Could Silver Lake quietly be rooting for Icahn?

May 13, 2013

By Jeffrey Goldfarb

The author is a Reuters Breakingviews columnist. The opinions expressed are his own.

Carl Icahn may have a secret admirer. The uppity billionaire fired his latest salvo in the battle over Dell late last week, proposing a half-baked leveraged recapitalization. The plan could be a ploy to get Silver Lake Partners and founder Michael Dell to sweeten their $24.4 billion bid. It’s hard not to wonder, though, if the buyout firm isn’t quietly rooting for Icahn.

Not long after Silver Lake launched its offer in February, the bad news started flowing. Dell slashed by nearly half its annual forecast for adjusted operating income. Then research firm IDC reported the worst quarterly decline in worldwide PC shipments since it started tracking them on that basis almost two decades ago.

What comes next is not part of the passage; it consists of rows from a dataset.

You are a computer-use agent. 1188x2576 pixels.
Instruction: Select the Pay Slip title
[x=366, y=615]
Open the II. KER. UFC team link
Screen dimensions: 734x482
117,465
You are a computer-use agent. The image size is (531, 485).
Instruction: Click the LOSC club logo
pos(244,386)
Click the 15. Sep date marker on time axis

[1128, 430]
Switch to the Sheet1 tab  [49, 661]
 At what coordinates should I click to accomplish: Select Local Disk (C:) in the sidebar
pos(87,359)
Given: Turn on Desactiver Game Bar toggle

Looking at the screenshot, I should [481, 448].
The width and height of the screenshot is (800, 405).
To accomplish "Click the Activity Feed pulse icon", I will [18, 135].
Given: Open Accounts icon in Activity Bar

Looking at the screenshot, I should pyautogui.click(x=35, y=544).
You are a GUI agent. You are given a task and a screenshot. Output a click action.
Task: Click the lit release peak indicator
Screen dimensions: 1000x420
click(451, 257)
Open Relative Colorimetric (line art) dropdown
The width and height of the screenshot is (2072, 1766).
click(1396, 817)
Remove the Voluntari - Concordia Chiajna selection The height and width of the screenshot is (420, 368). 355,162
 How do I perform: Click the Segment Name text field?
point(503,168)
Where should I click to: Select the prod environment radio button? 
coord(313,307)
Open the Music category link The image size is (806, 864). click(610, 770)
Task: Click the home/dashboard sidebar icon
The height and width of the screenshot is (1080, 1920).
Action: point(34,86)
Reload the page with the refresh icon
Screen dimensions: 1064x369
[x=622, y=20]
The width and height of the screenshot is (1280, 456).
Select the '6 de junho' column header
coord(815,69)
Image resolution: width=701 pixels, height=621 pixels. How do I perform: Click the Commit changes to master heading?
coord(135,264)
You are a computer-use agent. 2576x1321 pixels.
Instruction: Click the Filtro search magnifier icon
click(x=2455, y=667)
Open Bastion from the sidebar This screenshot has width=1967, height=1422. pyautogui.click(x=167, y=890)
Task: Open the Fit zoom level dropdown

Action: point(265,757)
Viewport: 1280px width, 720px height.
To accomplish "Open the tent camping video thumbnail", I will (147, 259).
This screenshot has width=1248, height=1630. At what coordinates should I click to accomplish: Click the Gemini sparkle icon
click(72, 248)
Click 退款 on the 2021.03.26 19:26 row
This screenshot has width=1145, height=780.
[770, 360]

It was enough to spook one suitor. Blackstone Group, which had Dell’s former head of strategy advising it and had already sounded out other potential chief executives, opted not to proceed with a bid, citing the industry data and the company’s “eroding financial profile.”

Even if Silver Lake was similarly rattled, backing out would be tough. By association, Michael Dell’s position at the company would be jeopardized, and the terms of their agreed deal contain an unusually constraining material adverse change provision. It excludes anything that affects the industry, the economy or even the company’s ability in most cases to meet its own forecasts. What’s more, Silver Lake would have to pay a $750 million breakup fee, more than half the amount of capital it’s planning to use in the deal.

The firm specializes in technology buyouts so could be more confident than Blackstone of the turnaround possibilities. But the coming weeks could be telling. Bidders trying to win hard-fought takeover battles don’t necessarily raise their offers, but they often try to win over shareholders with public statements, letters and even newspaper ads.

Of course, Icahn’s newest proposal, with Southeastern Asset Management, is flaky. It isn’t fully financed and involves risky stub equity. Silver Lake may not feel the need to dignify it with a full-throated response. Then again, if shareholders vote against a sale to Silver Lake and Dell does a different deal in the next 12 months, the company would have to pay Silver Lake at least $180 million and as much as $450 million. That’s a lot of reasons to scrutinize Silver Lake’s body language.